Ketentuan Tugas ::
[1] Terjemahkan kalimat berikut dari teks tentang tantrum ke dalam bahasa Inggris: "Tantrum biasanya dialami oleh anak-anak sebab mereka belum memiliki kemampuan menyampaikan keluh kesah melalui kata-kata."
[2] Berdasarkan teks tentang tantrum, siapa yang setelah beberapa tahun diketahui oleh penulis mengalami tantrum?

Kutipan Teks ::
- - - - - - -
Beberapa
waktu lalu, beredar foto seorang anak sedang berguling-guling di atas tanah
sebab keinginannya tidak terpenuhi. Bagi sebagian orang tua, peristiwa ini
mungkin menjadi hal biasa. Namun hal ini menjadi unik ketika orang tua membiarkan
anaknya meluapkan emosinya tersebut.
“Aku mau mobil”, sambil merengek dan menunjuk sebuah permen berhadiah mobil di rak makanan meja kasir.
Saya
yang kelimpungan menahan malu terpaksa menuruti kemauan keponakan saya yang
ingin membeli mainan untuk kesekiankalinya. Pada awalnya, saya mengira keponakan
saya hanya nakal biasa. Tetapi rasa penasaran memuncak sebab meyakini bahwa ia
(keponakan) adalah anak luar biasa. Iya, setelah beberapa tahun, saya baru
mengetahui bahwa keponakan saya mengalami tantrum. Sebab berdasarkan pengakuan
ibu kandung saya, saya sendiri dan kakak saya tidak berbuat hal serupa.
Apa Itu Tantrum?
Tantrum adalah ledakan emosi yang biasanya ditemui pada anak-anak ditandai dengan temperamen, keras kepala, menangis, berteriak, membangkang, marah, tidak sabaran, suka mengatur, atau bahkan melempar barang ketika keinginannya tidak terpenuhi.
Tantrum biasanya dialami oleh anak-anak sebab mereka belum memiliki kemampuan menyampaikan keluh kesah melalui kata-kata. Karena pada anak-anak yang masih berada pada masa pertumbuhan, ia sedang berusaha mengeksplorasi diri dan bahasa. Alhasil, gejolak amarahlah yang ditunjukkan oleh anak tantrum dibandingkan mengucapkannya.
- - - - - - -
Kutipan Data ::
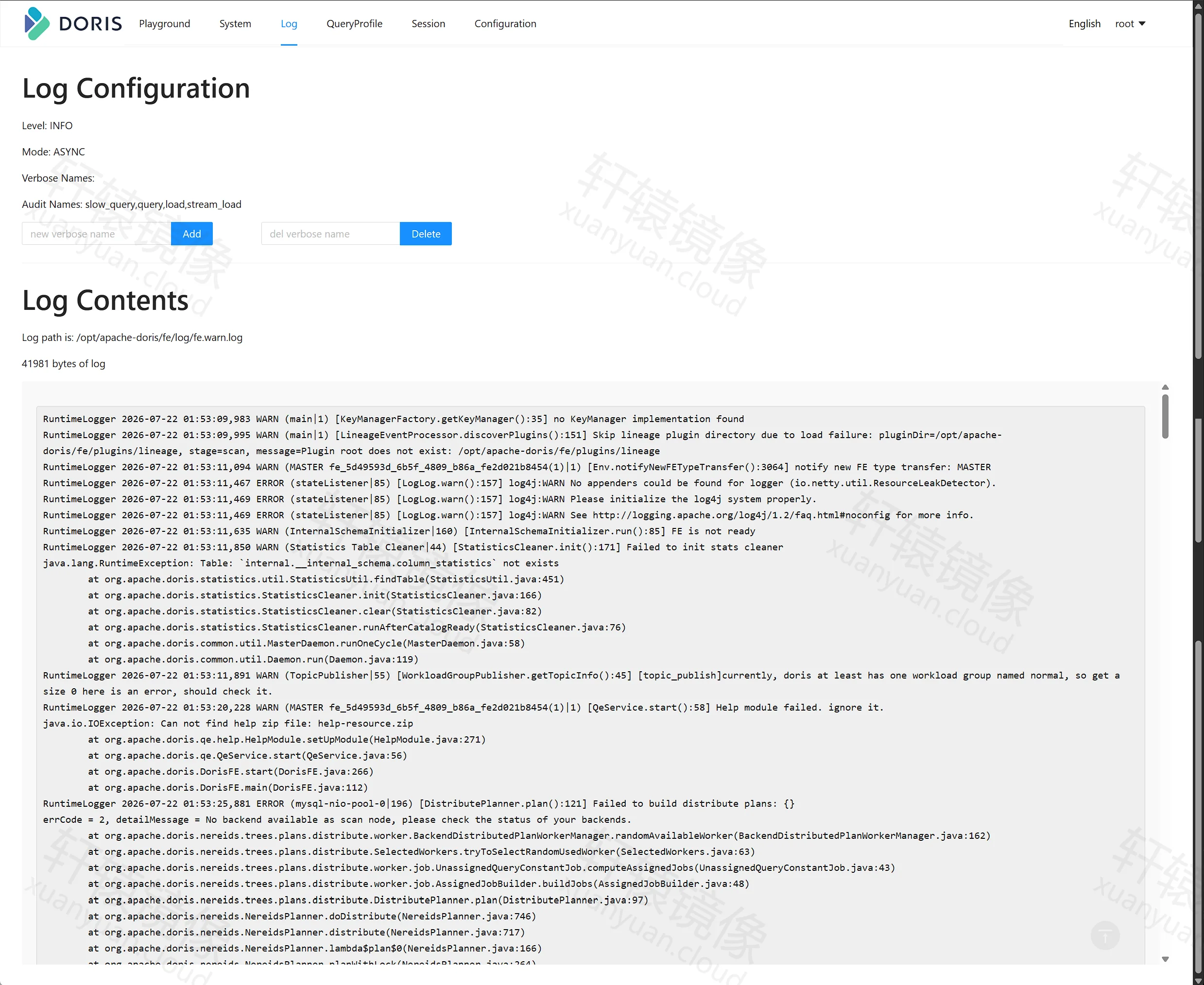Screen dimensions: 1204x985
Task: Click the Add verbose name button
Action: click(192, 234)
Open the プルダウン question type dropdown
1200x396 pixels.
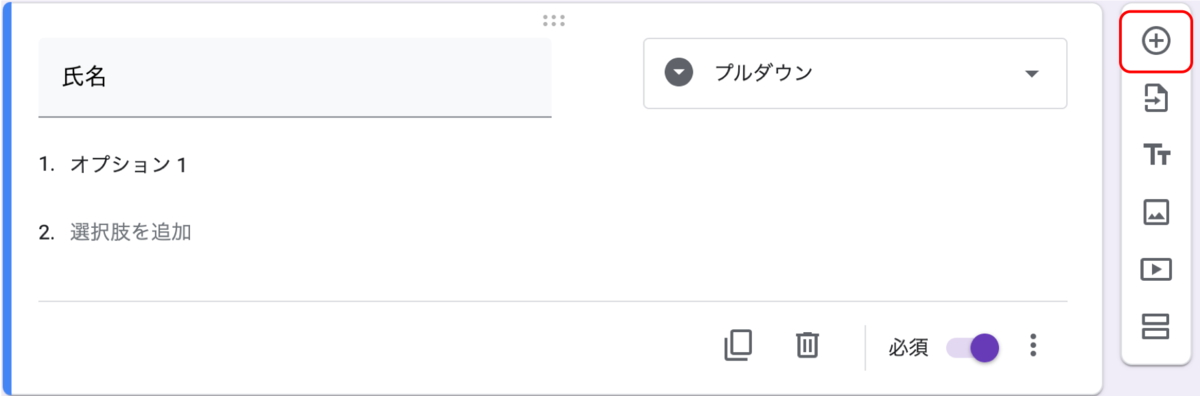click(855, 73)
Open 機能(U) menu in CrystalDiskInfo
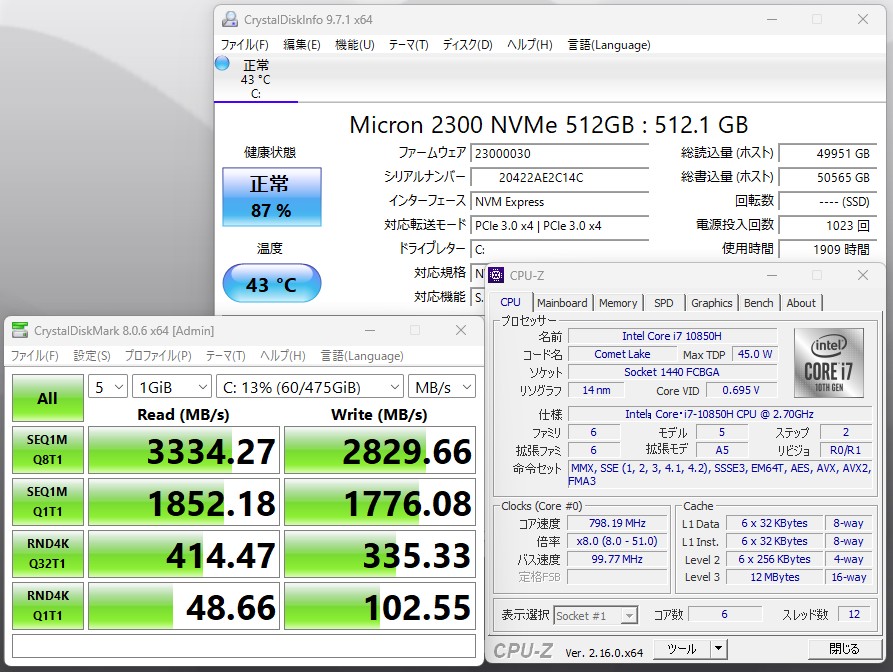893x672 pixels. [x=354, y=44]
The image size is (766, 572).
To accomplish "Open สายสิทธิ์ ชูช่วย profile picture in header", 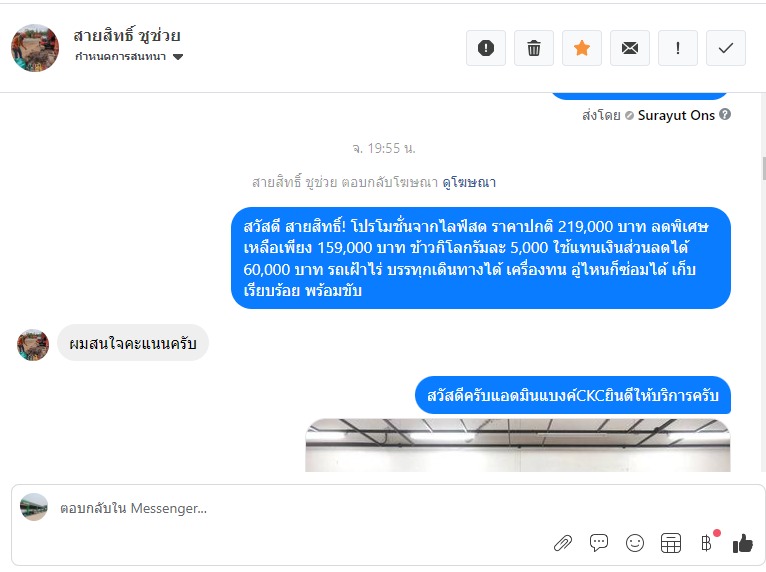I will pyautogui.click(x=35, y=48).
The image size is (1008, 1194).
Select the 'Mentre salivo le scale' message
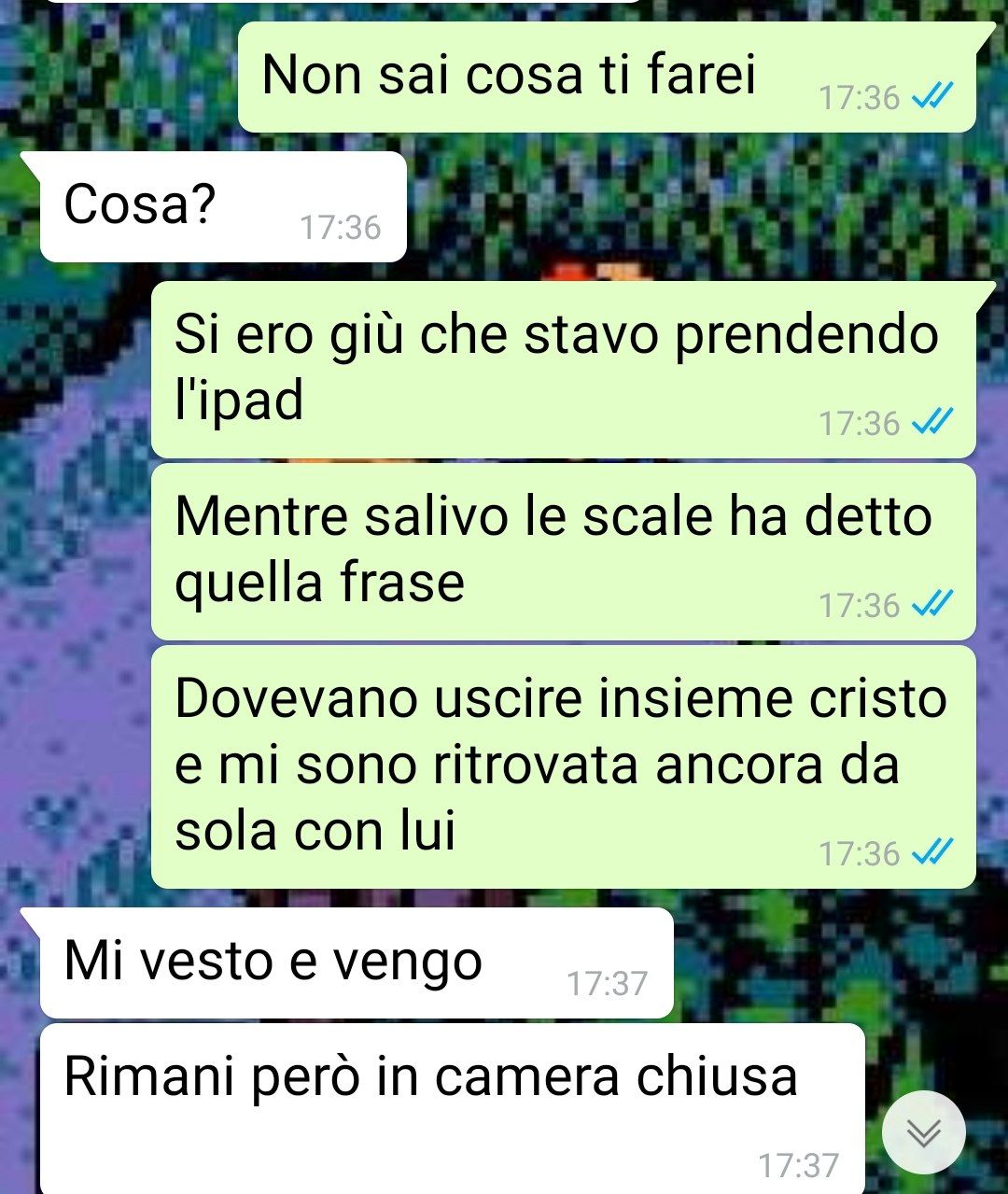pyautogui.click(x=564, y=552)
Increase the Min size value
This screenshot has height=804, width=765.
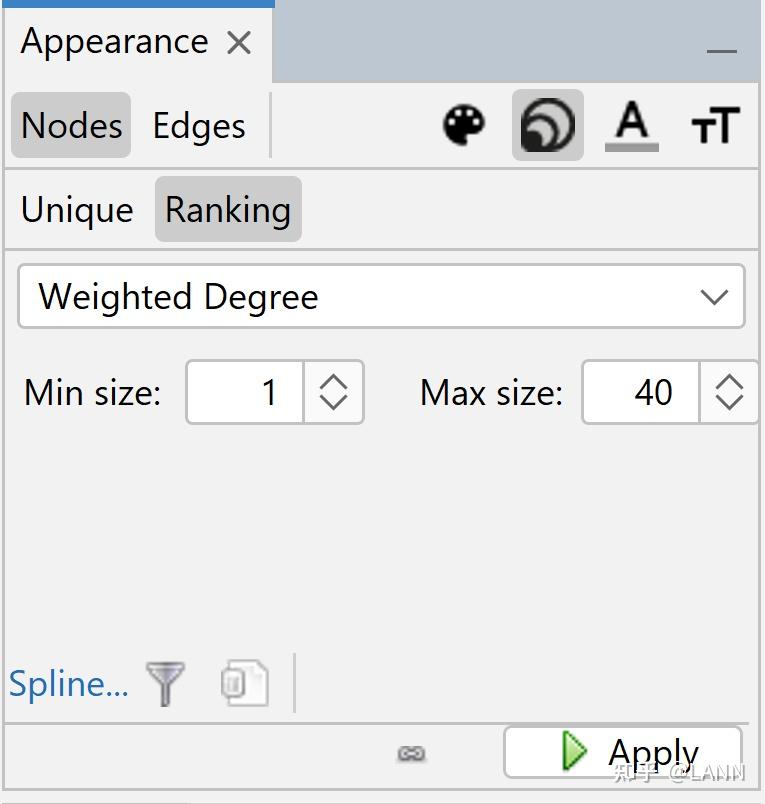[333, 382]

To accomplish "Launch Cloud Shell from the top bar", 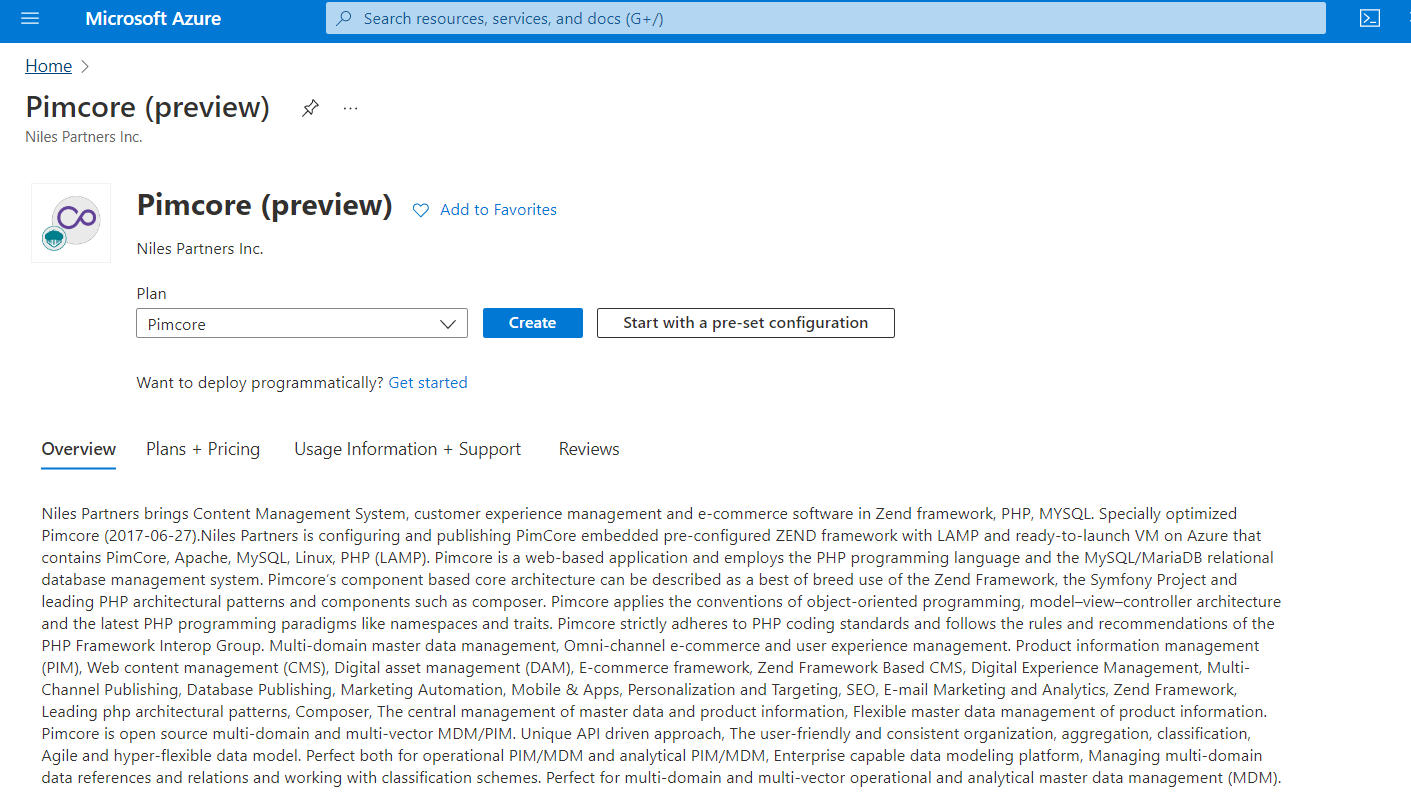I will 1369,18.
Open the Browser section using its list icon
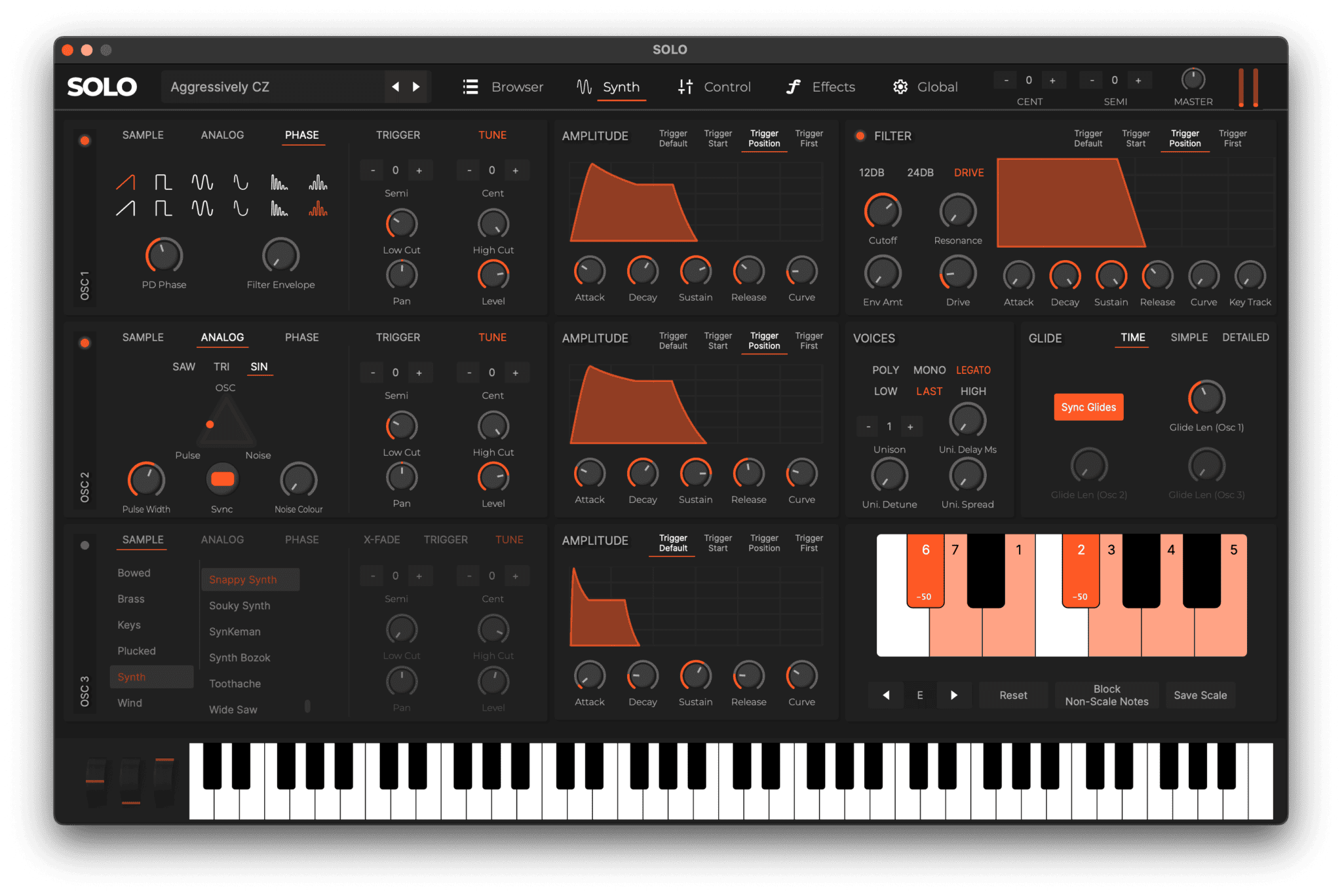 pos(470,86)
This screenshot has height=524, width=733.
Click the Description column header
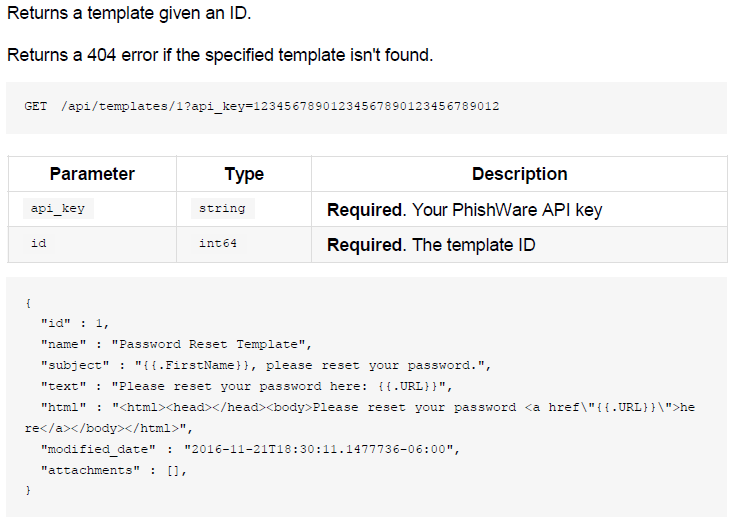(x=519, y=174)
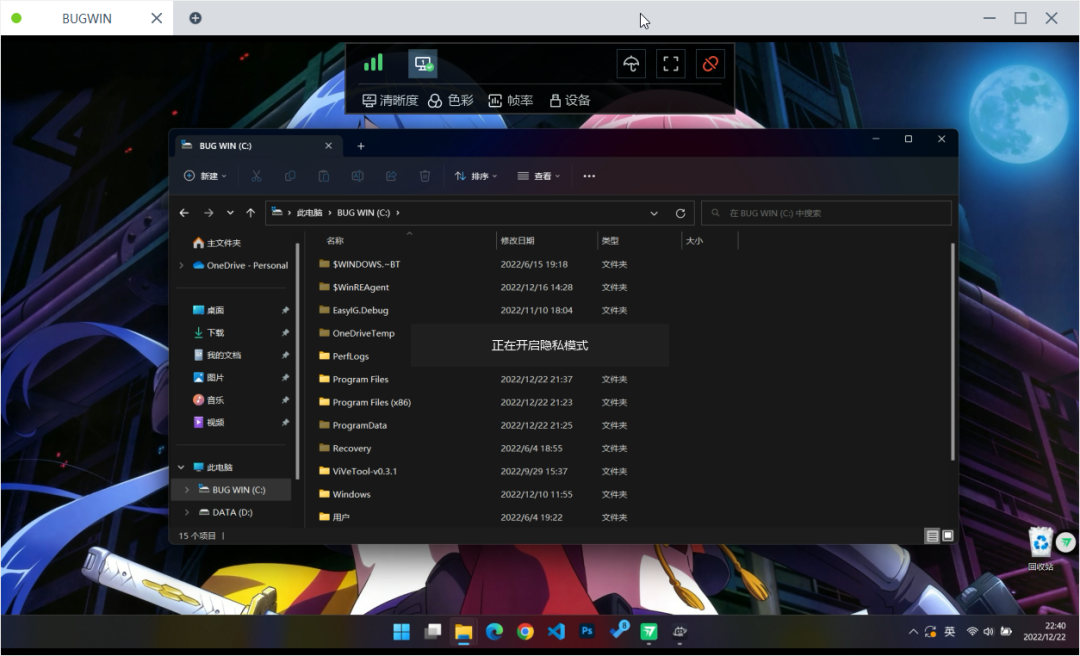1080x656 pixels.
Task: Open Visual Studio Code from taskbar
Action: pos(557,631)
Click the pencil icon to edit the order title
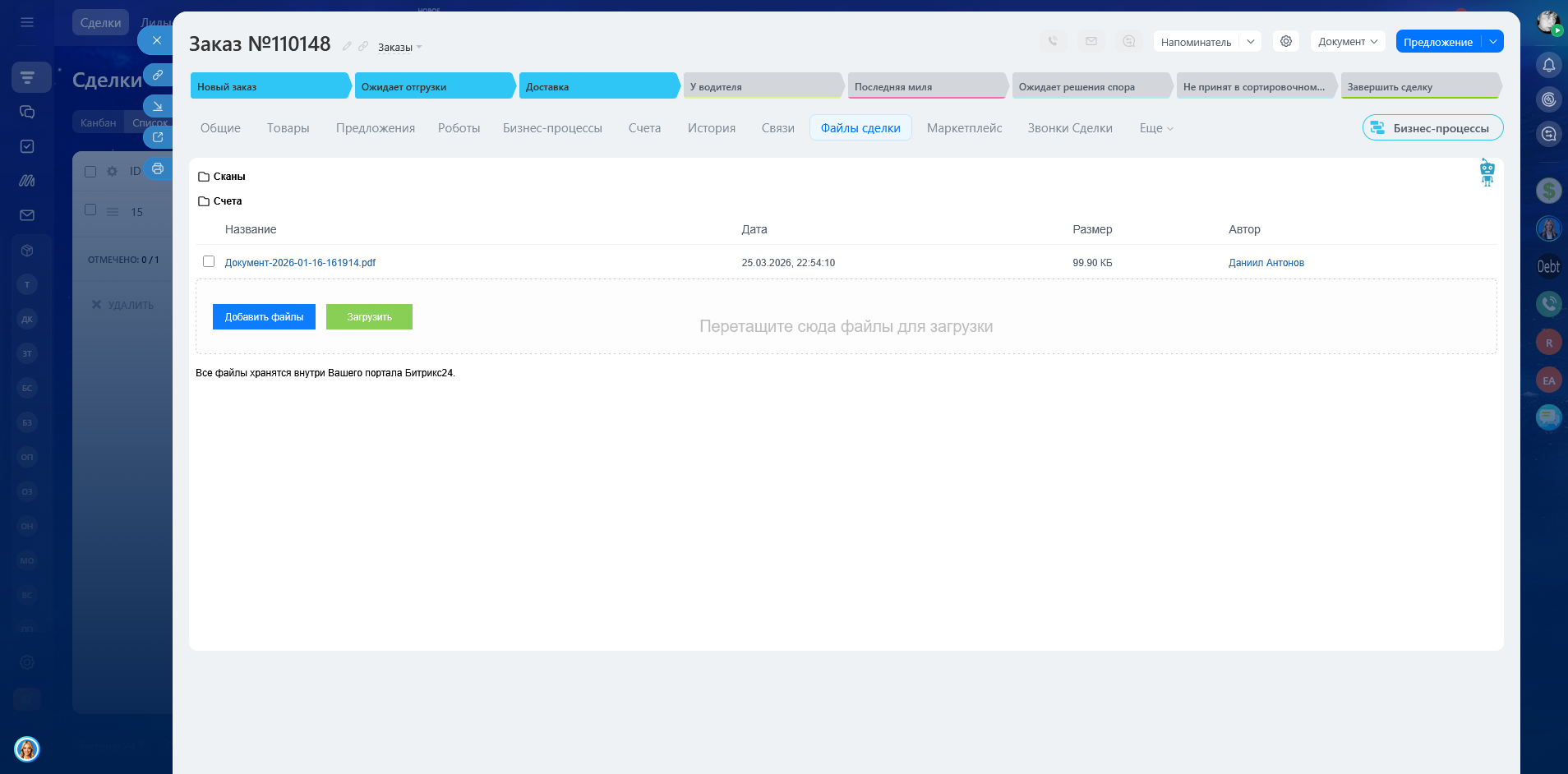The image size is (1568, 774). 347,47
- - - - - - -
Jawaban Tiap Tugas ::
[1] Tantrums are usually experienced by children because they do not yet have the ability to express their complaints through words.

[2] Keponakan penulis.